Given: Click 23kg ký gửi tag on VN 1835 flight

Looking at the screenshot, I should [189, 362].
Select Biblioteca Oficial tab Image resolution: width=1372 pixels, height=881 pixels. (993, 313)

+ + + +

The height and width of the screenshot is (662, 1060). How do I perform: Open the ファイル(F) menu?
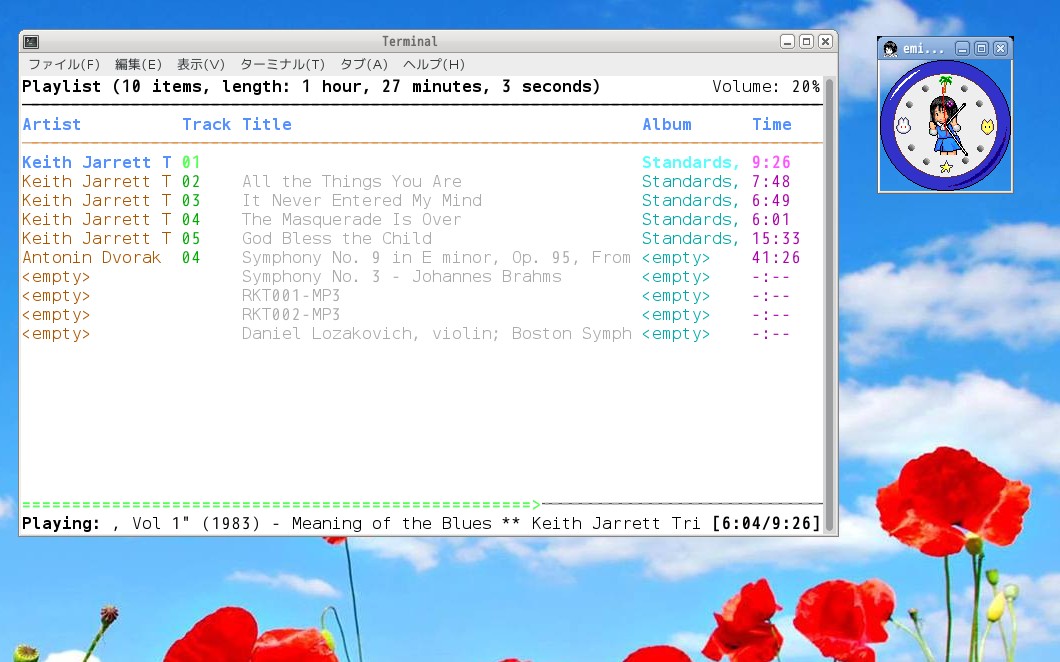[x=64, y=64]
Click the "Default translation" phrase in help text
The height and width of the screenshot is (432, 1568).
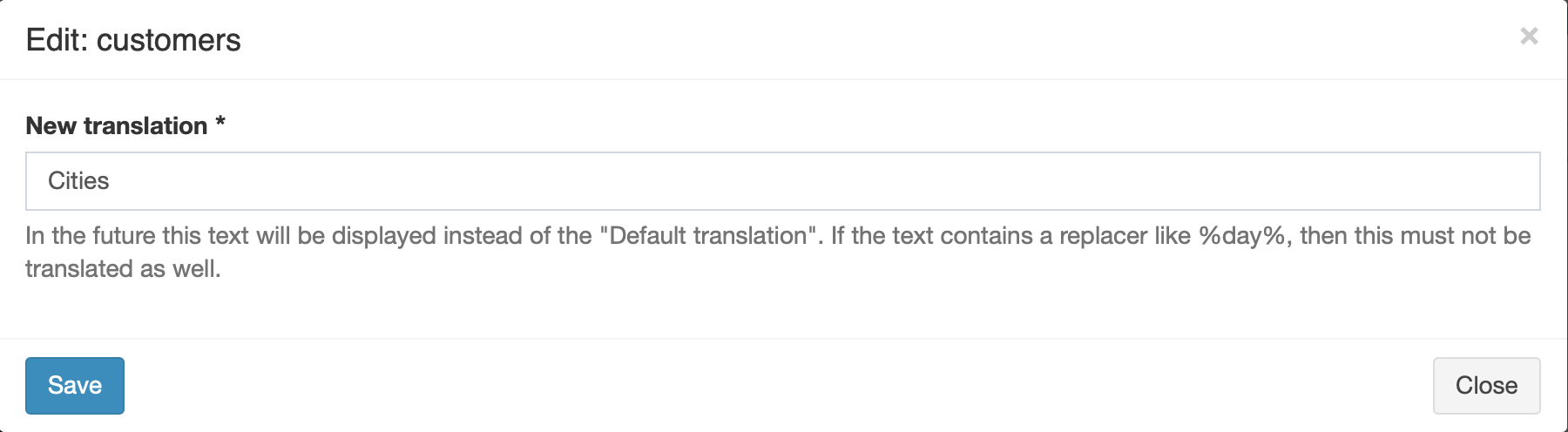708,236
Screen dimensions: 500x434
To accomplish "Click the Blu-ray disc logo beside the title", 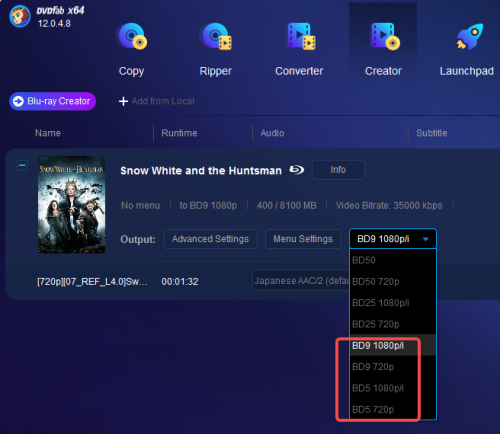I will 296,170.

+ + + +

## WHAT IS REQUIRED
Using the records above, copy word for word the line with "Given: Click 23kg", the line with "Select Biblioteca Oficial", and every line between them.

## RESPONSE TO THIS TASK
Given: Click 23kg ký gửi tag on VN 1835 flight

Looking at the screenshot, I should [189, 362].
Select Biblioteca Oficial tab Image resolution: width=1372 pixels, height=881 pixels. (993, 313)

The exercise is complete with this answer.